Apesar do lucro apontado nos balanços, as incorporadoras ainda não geram
caixa. Ou seja, os gastos com construção e novos projetos superam os valores
recebidos dos apartamentos vendidos no passado. O ganho é contábil e não
representa dinheiro novo na operação – os recursos só vem, de fato, quando as
obras são entregues e os clientes que financiam a compra do imóvel são
repassados ao banco. O ciclo longo, de pelo menos três anos, e o crescimento
acelerado do setor contribuem para essa diferença entre lucro contábil e
entrada de caixa.
Levantamento feito pelo Valor mostra
que PDG, Gafisa, Cyrela, MRV, Rossi, Brookfield, Even, Eztec, Viver e JHSF, as
dez incorporadoras imobiliárias que compunham o índice do setor na bolsa (Imob)

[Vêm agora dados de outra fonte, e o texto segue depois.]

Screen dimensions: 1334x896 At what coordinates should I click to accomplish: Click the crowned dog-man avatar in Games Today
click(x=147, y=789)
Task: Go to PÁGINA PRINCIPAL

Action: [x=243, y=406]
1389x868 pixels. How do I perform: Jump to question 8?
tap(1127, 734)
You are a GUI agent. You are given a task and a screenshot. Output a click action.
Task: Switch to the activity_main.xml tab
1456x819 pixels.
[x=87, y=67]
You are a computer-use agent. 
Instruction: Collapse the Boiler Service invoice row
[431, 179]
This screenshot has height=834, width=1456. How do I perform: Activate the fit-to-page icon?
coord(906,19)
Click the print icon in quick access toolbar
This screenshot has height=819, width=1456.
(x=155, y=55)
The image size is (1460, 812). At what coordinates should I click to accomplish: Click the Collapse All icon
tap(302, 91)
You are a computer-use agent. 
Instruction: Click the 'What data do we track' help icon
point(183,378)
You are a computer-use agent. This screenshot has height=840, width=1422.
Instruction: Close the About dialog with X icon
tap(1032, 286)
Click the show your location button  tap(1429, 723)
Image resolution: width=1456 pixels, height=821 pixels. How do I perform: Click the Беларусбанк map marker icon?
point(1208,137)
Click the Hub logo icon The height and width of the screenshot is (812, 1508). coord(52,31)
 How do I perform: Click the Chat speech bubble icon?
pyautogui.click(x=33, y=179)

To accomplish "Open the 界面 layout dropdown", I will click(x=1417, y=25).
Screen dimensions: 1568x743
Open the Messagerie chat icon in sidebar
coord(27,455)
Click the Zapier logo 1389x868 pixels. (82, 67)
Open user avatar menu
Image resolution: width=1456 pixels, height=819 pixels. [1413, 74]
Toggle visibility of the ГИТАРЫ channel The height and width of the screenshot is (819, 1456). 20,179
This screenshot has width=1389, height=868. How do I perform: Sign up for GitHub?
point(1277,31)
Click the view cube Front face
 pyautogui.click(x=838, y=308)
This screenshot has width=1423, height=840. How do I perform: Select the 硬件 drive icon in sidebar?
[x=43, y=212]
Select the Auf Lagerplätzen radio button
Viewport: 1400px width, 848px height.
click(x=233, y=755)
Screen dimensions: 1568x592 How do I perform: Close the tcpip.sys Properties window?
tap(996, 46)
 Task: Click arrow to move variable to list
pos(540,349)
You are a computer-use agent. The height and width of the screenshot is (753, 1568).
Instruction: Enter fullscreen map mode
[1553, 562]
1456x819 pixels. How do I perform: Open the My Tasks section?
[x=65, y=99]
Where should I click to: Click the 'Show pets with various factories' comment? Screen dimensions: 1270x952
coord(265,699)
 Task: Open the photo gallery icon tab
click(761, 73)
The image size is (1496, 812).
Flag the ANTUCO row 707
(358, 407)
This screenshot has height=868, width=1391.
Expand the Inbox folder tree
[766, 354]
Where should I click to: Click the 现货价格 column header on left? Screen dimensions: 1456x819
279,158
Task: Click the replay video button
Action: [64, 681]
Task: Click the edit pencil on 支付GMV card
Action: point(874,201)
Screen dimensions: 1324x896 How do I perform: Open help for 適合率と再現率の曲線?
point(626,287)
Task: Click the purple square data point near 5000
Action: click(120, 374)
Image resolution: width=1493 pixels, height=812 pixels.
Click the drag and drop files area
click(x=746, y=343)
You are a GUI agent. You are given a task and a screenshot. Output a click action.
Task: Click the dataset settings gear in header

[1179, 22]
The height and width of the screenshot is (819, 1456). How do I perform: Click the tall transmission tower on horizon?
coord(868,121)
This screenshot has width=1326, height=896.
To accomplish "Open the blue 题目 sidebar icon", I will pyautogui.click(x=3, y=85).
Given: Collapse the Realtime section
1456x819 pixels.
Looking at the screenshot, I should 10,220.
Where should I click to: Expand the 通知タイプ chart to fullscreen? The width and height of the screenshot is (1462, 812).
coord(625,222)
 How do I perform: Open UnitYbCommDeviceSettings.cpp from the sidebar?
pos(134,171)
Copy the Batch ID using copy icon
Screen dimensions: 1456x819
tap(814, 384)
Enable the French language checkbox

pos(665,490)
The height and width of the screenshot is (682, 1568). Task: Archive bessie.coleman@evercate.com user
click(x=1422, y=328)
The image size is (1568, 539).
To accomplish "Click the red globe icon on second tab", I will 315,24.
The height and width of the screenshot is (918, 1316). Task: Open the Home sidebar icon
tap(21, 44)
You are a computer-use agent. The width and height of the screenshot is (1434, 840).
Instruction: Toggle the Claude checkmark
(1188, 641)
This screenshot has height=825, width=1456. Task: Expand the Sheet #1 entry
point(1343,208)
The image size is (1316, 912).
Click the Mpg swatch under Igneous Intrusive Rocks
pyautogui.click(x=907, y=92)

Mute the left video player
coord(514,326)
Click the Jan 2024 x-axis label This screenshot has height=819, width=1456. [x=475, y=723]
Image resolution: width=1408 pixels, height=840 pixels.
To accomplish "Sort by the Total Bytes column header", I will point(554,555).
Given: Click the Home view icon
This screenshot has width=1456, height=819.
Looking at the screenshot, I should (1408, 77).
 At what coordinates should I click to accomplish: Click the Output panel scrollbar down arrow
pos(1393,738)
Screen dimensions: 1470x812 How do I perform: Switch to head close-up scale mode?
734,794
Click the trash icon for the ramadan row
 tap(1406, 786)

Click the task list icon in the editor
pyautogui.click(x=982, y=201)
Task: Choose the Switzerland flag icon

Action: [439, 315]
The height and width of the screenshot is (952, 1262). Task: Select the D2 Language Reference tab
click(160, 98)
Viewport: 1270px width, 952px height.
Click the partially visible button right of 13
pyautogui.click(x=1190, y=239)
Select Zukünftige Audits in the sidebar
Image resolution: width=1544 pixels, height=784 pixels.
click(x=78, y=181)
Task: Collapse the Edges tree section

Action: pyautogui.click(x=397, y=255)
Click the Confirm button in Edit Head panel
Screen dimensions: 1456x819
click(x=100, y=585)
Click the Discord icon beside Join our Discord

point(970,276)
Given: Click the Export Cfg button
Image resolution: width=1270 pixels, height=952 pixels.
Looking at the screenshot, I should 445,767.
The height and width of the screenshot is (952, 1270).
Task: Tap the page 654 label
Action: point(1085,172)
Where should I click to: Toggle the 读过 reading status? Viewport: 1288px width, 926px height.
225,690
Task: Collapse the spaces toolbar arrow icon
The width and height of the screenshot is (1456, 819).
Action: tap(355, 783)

até abril, tiveram lucro somado de R$ 8,5 bilhões desde o início de 2008 até
março deste ano. No mesmo período, a queima de caixa dessas companhias – medida
pela variação da dívida líquida – foi de R$ 14,4 bilhões. Sem contar a captação
via emissão de ações no período, a perda de caixa seria ainda maior, de R$ 20
bilhões.
Ainda que a maioria dos investidores entenda a complexidade do setor de
construção – que até cinco anos atrás não existia como alternativa de investimento – a ansiedade é notável.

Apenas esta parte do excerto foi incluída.